**Entradas de indicação de palavras e elementos**
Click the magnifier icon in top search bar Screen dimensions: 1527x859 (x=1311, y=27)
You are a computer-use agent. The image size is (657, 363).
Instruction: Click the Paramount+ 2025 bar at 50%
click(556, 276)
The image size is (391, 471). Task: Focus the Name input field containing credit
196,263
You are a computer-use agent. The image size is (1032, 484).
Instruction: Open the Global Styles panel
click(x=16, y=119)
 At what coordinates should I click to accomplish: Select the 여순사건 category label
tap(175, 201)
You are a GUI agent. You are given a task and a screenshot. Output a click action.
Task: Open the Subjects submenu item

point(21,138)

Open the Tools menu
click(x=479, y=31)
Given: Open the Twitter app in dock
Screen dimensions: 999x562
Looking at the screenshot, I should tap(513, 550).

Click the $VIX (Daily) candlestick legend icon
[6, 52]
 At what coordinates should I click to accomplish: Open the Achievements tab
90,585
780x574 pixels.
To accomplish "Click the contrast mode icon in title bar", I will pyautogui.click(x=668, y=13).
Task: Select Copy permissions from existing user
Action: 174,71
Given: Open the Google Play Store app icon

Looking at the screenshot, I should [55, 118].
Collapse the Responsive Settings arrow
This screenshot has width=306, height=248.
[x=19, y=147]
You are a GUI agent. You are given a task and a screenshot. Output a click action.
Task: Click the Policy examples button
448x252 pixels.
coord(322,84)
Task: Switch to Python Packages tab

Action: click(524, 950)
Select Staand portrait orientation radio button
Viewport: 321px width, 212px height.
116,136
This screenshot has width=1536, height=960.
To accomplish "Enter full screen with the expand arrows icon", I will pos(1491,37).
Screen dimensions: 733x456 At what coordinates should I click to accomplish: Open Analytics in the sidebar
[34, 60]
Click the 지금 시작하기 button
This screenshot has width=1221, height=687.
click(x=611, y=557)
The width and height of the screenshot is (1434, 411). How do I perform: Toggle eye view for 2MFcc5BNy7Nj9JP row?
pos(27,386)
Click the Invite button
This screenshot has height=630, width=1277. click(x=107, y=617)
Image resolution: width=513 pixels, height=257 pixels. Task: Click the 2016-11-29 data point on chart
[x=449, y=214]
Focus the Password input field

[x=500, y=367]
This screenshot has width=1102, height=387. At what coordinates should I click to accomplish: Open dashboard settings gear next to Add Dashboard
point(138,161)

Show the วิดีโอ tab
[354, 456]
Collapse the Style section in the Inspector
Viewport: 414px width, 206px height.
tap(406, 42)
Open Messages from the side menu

**INSTRUÇÕES**
Localize nas entradas acima todas as linhas em que aparece a palavra "Instruction" e copie cada uma delas. Maiúsculas e minúsculas fazem diferença.

**SOLUÇÃO**
Instruction: Click the Paramount+ 2025 bar at 50%
Instruction: Open the Global Styles panel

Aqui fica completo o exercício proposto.